My comment was never approved. Non-conforming, I suppose.
Today there also happened to be an article in the NY Post – linked by the Drudge Report – about how a morbidly obese woman with multiple health problems traveled to Hungary for a month-long stay in their family vacation home. When she tried to board a flight back to New York to resume her medical treatment, the airline refused her because she had gained water weight and could not be safely strapped into three seats. The airline tried to make alternate arrangements for the patient’s travel back to the US, but those plans also fell through due to the patient’s size.
There was no mention that the woman ever went to a hospital for care of her medical problems while trying to secure travel back to the US. Both the patient and her husband were quoted as saying that they “didn’t trust” doctors in Hungary.
Nine days after first attempting to return to the US, the woman died.
Difficult situation. Comments to the article were mixed. Some people blamed the patient for allowing herself to become so obese. Others blamed the airline because it was able to get the patient to Hungary and then left her stranded there.
This case illustrates the point that I was trying to make in my previous post about providing medical care to morbidly obese patients. At some point, the safety and well-being of the patient and of others must be taken into account when deciding whether to provide care. These decisions are made all the time in medicine. A patient with severe lung disease may be deemed too great a risk for surgery. The doctors aren’t “discriminating” against people with lung disease, they are making a decision that the risks of surgery are too great given the patient’s condition. Some orthopedists choose not to perform knee or hip replacements in morbidly obese patients. Again, not “discrimination,” but rather the significantly increased risk of complications in morbidly obese patients.
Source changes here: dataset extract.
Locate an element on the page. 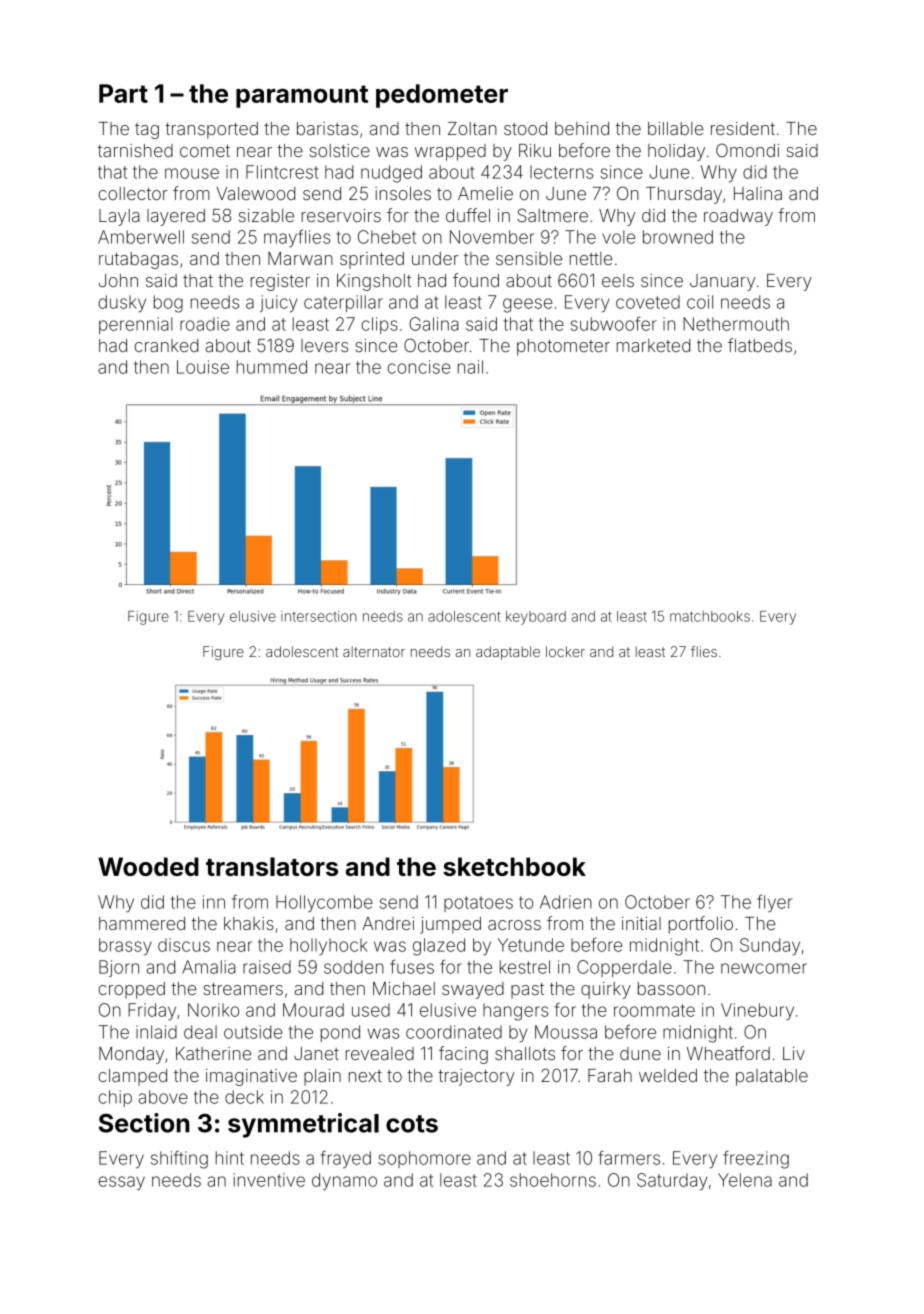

In the Hungarian patient’s situation, what if the patient suffered an injury on the plane because she wasn’t able to be properly restrained? What if the patient had a medical emergency and died on the plane over the Atlantic Ocean because of her untreated medical conditions? Would these same people then point fingers at the airline for allowing the patient to fly in the first place?
Rather than engage in a rational discussion about the issues, some people would rather sensationalize, cry discrimination, and call names.
Something about the patient’s situation just doesn’t make sense to me.
I question how much “water weight” the patient gained during her vacation.
I also wonder whether the patient and her husband checked into the flight restrictions that might be imposed on the patient before taking their trip.
And why it was appropriate for the patient and her husband to discriminate against all doctors available to provide them medical care in Hungary solely because of the doctors’ national heritage?
Apparently “doctor hating” is still socially acceptable.